Now that we know what’s likely causing the credit score hang-ups, let’s get down to business with how to get back into the big league numbers. If you complete these 3 phases, then you’re going to be well on your way to a fast credit-score recovery.

#1 – Draft your game plan – It’s time to fire up the laptop, because you need to know how your credit report actually looks. Yes, we all want to aim for a score of 750, but if you think you’re at 680 when really you’re at 590, then it’s going to take you a good bit longer to meet that goal and, in the course of that time, more drastic and strategic actions may be required. In essence, a super low score may reek of identity theft, fraudulent charges, or mistake that require a credit report in order to know what you’re dealing with, allowing you to seek and destroy any and all credit-score parasites. If you receive your credit report and find that fraudulent charges and/or identity theft are at the root of your sublime score, report the charges immediately and seek legal counsel to help you wade the treacherous waters of recovery.

However, once that’s finished, it’s time to follow through on your new budget plan and start figuring out how you’ll make your monthly payments.

#2 – Bring them down to 30% – One of THE biggest pointers that credit checkers look for is how close are you to your credit limit, so your primary objective for this phase is to get all of your account balances down to (maximum) 30% of your limit. If companies can see credit potential that goes unused, then they’ll trust you with more credit.
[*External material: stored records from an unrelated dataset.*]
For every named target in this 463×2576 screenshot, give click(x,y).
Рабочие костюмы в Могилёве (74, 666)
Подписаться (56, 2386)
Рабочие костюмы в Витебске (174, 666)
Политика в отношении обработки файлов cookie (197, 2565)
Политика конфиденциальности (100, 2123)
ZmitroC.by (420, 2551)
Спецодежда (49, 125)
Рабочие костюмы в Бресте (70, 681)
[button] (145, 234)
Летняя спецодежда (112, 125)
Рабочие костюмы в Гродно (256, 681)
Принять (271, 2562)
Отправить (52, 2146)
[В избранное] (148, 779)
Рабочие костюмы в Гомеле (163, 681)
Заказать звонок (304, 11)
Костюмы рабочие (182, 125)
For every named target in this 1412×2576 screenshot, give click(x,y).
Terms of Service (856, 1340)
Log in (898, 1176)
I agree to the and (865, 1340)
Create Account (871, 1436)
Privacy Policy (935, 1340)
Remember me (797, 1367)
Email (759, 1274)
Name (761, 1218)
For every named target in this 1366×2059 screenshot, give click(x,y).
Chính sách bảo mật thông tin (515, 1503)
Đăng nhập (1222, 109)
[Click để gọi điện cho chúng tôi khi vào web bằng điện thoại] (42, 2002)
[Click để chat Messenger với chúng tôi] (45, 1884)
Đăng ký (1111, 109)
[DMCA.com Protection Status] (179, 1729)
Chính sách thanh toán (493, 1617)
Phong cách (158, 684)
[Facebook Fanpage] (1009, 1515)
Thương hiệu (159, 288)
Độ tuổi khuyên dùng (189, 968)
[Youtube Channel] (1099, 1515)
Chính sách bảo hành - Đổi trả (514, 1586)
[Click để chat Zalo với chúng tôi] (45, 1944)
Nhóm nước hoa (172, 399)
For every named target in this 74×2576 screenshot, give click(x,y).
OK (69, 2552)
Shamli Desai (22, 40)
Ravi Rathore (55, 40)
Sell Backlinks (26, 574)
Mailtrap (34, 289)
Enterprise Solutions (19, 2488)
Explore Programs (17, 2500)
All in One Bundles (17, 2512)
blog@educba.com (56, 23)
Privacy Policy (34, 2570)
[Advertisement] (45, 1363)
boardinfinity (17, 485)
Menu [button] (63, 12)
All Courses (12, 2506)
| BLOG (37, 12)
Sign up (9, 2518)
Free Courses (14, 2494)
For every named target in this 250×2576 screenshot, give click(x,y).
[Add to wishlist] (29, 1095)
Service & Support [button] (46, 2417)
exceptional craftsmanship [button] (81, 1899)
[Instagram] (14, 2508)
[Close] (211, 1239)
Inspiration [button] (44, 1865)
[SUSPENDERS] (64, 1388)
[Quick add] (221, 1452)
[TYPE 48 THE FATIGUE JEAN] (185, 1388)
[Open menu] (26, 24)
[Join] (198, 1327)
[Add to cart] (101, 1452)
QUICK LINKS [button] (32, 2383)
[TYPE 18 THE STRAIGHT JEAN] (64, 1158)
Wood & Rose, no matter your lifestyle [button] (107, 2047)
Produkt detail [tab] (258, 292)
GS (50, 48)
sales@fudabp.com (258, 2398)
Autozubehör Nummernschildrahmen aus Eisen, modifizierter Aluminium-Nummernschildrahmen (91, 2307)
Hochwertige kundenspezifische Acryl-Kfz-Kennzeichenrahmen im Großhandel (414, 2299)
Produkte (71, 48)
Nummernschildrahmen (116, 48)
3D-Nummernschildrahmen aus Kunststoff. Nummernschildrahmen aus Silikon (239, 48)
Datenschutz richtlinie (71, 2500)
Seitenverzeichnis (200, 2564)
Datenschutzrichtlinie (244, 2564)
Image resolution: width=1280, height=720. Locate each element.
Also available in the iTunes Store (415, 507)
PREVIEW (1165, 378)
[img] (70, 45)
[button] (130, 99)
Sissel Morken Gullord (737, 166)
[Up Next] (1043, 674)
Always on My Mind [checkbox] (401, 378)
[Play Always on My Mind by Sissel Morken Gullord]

Also, be sure to pay on your balances at least twice a month. There’s a very good strategic reason for this. According to Christine Digangi’s post on ABCNews.com: “If you want to use your credit card a lot but don’t want to hurt your credit utilization rate, consider making multiple account payments each billing cycle. You won’t know when the credit card company will report your balance to the credit reporting agencies, so paying quickly and often will keep your reported balance very low.” Simply put, sending the payment twice a month gives you a better chance of showing credit reporting agencies the lowest possible balance(s) on your credit card(s).

#3 – Schedule, Automate, Repeat – Once you have a system in place, I recommend using little helpers, like auto bill-pay and electronic checks-services that are provided by most banks. The point here is that you never want to accidentally miss a payment and cause another setback to your credit score. Hey, I get it: paying on time is not that hard to remember, but it is easy to forget (which is also another reason why paying twice is a good idea, because you cut your chances of forgetting in half).

Back in the Game

And that’s about all there is to it. In fact, it’s actually a fairly simple and easy process to get your credit back on track, but it does require personal honesty and the will to fix what’s wrong.

However, the interesting part is that, for those of us with somewhat good credit, it can actually take a lot longer to noticeably improve the score. But to those of us in the credit-gutter, you may only be a couple payments away from a massive increase. It’s much easier to improve bad credit, than it is to improve mediocre/good(ish) credit.

Hey, it’s all about incentive: because sometimes, you just need a pat on the back when you’re doing something right.